- Directed by: André Øvredal
- Written by: André Øvredal Alice Glaser (short story)
- Produced by: John Einar Hagen
- Cinematography: Nicholas Müller-Osborne
- Edited by: Patrick Larsgaard
- Music by: Johannes Ringen
- Production company: Eldorado Film Pravda
- Distributed by: Hollywood Video
- Release date: 16 April 2016; (Tribeca Film Festival)
- Running time: 14 minutes
- Country: Norway
- Language: English

= Tunnelen =

2016 short film by André Øvredal

Tunnelen, also released under the English title The Tunnel, is a 2016 Norwegian short science fiction film written and directed by André Øvredal, based on a short story by Alice Glaser.

==Plot==
A family returning home from a swim are caught in slow-moving traffic among a sea of identical black hearselike self-driving cars along a multilane highway leading to a tunnel.
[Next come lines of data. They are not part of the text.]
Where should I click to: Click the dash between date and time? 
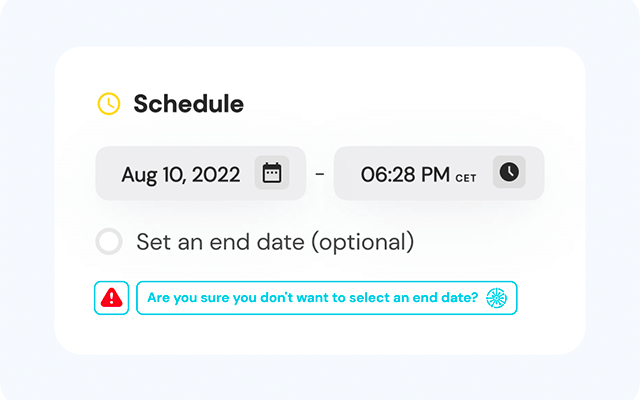click(320, 174)
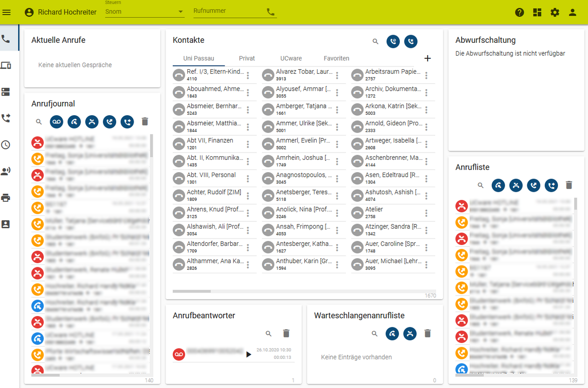
Task: Play the voicemail message in Anrufbeantworter
Action: click(x=248, y=354)
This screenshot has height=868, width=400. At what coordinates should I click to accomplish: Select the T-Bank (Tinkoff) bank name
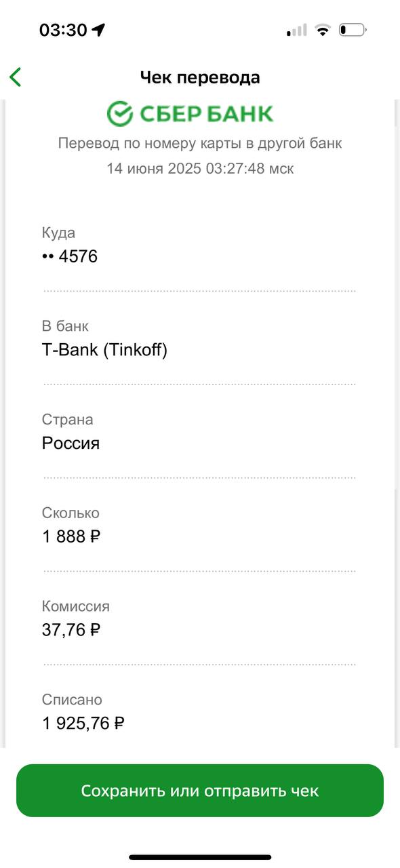click(104, 350)
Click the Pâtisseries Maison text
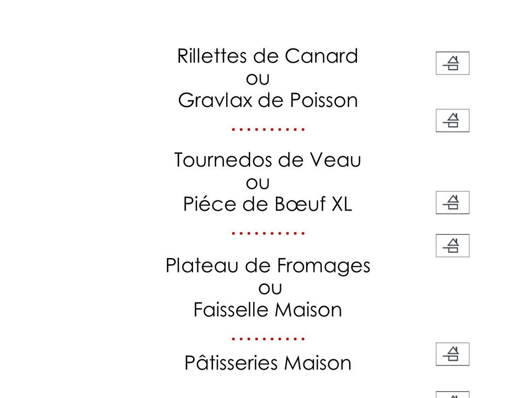The width and height of the screenshot is (532, 398). 267,363
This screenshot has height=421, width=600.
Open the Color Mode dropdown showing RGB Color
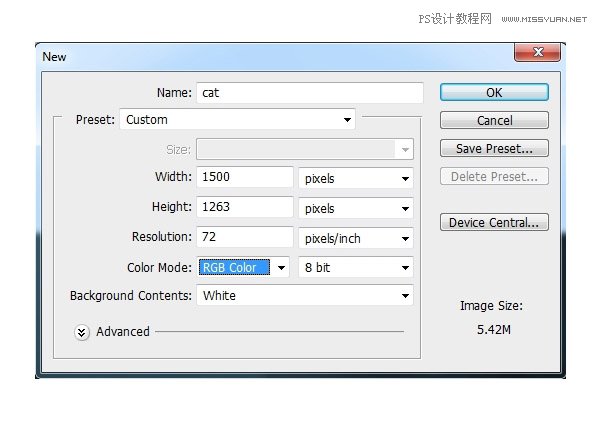tap(243, 267)
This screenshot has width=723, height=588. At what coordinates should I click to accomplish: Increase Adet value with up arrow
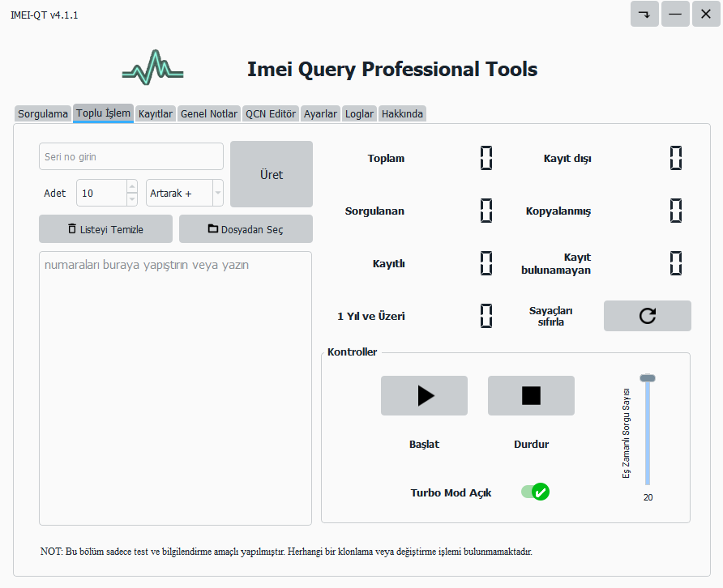point(132,187)
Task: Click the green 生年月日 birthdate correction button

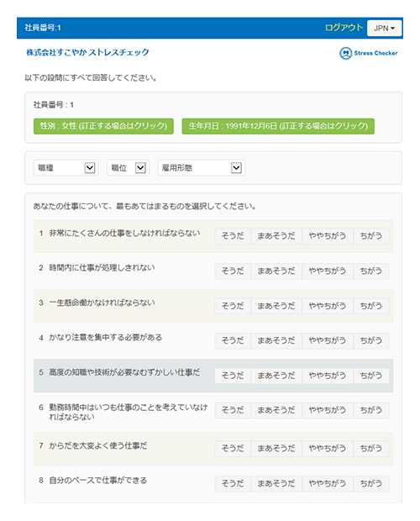Action: (x=278, y=126)
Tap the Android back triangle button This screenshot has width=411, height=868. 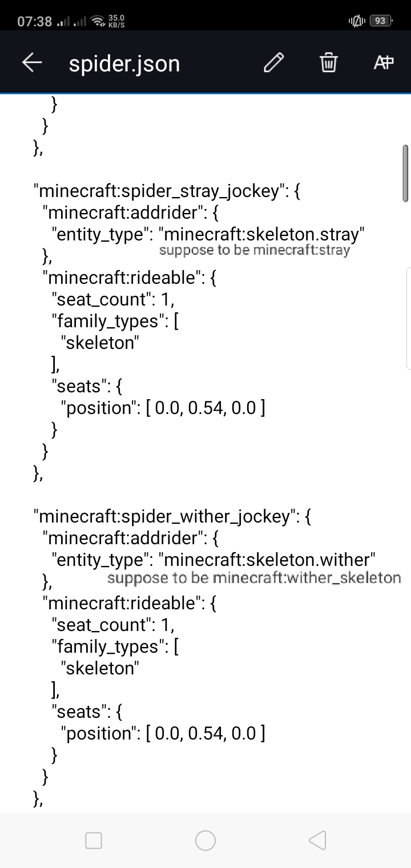pos(317,841)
At times the tunnel must be closed, forcing all vehicles to shut down and giving people time to stand outside. Peter befriends a girl named Eva from a car in the next lane. As they approach the tunnel, it becomes apparent that it is used as a means of population reduction. While passing through it, they are concerned that they will be caught in it during the next closure. A car from another lane decides to change lanes within the tunnel, delaying the family's progress. They make it out of the tunnel just before its next closure. Peter looks around but cannot find Eva's car.

==Cast==

- Siri Helene Müller as Jeanette
- Kyrre Haugen Sydness as Tom
- Max Admundsen as Peter
- Maria Dingsøyr-Henriksen as Anne
- Gio Fonseca as Luka
- Ella Glenton Schjerven as Eva

==Release==
The short film premiered at the Tribeca Film Festival on 16 April 2016. It was later included as a special feature on the home video release of The Autopsy of Jane Doe.

==Awards==
The short film won the Méliès d'Argent at the 2016 Strasbourg European Fantastic Film Festival.

==Reception==
In a positive review for Deluxe Video Online, Neil Worcester wrote: "From the opening credits, I was thrilled with The Tunnel."

==Analysis==
In an interview with Rue Morgue about the production of The Long Walk, which he is no longer involved in, Øvredal noted: "I did a short film called The Tunnel that premiered at the Tribeca Film Festival three years ago, and it's a very similar story. When I read the script [of The Long Walk], which is so close to the book—it really honors what King wrote in a beautiful way—I felt like I had told the story, but in a different way, which connected to the idea of being on a journey you cannot stop. It's an unstoppable journey, and the only way out is death, really."